I’m facilitating a book discussion about similar questions, specifically the unraveling of one’s usual world that can happen as natural course when a wider or more potent context appears, throwing the former world into question. The book uses terms like ‘thawing of reality’ and doesn’t suggest overthrowing the illusion a la The Matrix, but rather including what one can as perhaps differently real.
If you think about it, we do this with our past selves all the time… look back with new knowledge and work to embrace the innocence, or redeem the ignorance, in order to move forward. It is the work of self cultivation. Sometimes we re-cast characters whose motives weren’t apparent before, or give them alternate story lines.
Elon Musk is among those who are sure our very world is indeed a kind of sophisticated simulation, and while I’m not sure, there is something in the idea that rings true.

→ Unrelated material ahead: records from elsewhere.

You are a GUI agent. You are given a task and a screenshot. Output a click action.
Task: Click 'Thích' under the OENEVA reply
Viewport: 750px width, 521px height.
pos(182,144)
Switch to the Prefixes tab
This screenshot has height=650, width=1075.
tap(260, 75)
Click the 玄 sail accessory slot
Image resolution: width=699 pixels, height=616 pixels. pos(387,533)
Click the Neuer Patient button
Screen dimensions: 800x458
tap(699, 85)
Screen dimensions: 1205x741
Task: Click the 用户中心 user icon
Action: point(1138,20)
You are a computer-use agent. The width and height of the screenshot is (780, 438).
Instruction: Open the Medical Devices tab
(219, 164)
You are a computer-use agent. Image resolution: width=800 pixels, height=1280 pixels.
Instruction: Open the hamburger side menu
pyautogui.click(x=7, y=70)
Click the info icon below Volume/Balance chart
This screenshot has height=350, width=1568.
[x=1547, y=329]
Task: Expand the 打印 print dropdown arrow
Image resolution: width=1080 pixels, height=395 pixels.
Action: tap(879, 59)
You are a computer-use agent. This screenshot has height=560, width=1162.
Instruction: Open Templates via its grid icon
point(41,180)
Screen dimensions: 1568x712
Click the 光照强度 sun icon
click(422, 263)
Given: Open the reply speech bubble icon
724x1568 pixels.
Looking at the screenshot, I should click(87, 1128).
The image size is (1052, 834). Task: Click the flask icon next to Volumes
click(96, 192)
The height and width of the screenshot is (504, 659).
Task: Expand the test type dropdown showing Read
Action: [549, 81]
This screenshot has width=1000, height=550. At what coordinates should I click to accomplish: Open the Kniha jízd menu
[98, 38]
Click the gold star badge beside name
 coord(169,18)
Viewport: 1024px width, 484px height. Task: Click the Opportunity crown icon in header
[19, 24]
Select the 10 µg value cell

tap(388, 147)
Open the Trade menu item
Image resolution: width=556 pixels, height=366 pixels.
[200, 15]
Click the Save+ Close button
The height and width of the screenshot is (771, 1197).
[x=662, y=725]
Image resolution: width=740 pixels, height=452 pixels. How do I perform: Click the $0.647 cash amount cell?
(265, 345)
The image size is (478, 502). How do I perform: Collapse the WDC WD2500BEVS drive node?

Update (SPOILERS): Very sadly, but not quite Cheese in the Trap sadly, the show has spun its wheels in less interesting ways during the second half, leaving my mind to wander. I liked these characters and these worlds, but the story doesn’t stay with meaningful moments long enough to feel harmonious. As I write this there is one more episode, so maybe I’ll have to eat my words when they come up with some brilliant redemptive conclusion?
Updated at finish:
With so much promise, W – Two Worlds still managed to devolve at the end, rather than opening fully. Along the way I lost what was already a frail attachment to the characters and the story line.
Began Memory this week, a tad reluctantly because I expect a difficult watch, but I just couldn’t resist Lee Seung Min. So far, in the way that Hours of my Life was the right choice (difficult subject matter but meaningfully handled), I think this will be too.
Korean media seems especially preoccupied with the subject of memory and Alzheimer’s. Recently there has been Remember – Son’s War,Bubblegum, and side strings in I Have a Lover, Valid Love, and Come Back Ajusshi, dealing with this question in different ways. This one may get it right, or at least come closer. And if it does, it will become part of a still too small pool of information and inspiration about something crucial in our time, as we live longer and longer and stretch our attention capacities thinner and thinner.
In a way, art and science eventually comes down to what we add to collective memory storehouses, what is retained and what is disregarded… what the data is taken to mean as it is arranged and rearranged, distilled or dispersed, given importance to or ignored going forward. A single life’s story becomes a microcosm of the struggle to manage its slipping away.